* DATA EXTRACT *
"""

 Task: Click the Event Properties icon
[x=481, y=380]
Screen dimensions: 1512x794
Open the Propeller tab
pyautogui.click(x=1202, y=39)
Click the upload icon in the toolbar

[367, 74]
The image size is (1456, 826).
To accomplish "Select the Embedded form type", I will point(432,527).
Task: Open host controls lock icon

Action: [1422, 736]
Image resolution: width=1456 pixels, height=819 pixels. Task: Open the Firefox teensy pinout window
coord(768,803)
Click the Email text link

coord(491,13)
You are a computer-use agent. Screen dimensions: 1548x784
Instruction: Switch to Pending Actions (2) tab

"""

* WHAT TO DO *
All of the records above are to be printed again exactly as they appear.

* YOUR SOLUTION *
 Task: Click the Event Properties icon
[x=481, y=380]
Screen dimensions: 1512x794
Open the Propeller tab
pyautogui.click(x=1202, y=39)
Click the upload icon in the toolbar

[367, 74]
The image size is (1456, 826).
To accomplish "Select the Embedded form type", I will point(432,527).
Task: Open host controls lock icon

Action: [1422, 736]
Image resolution: width=1456 pixels, height=819 pixels. Task: Open the Firefox teensy pinout window
coord(768,803)
Click the Email text link

coord(491,13)
You are a computer-use agent. Screen dimensions: 1548x784
Instruction: Switch to Pending Actions (2) tab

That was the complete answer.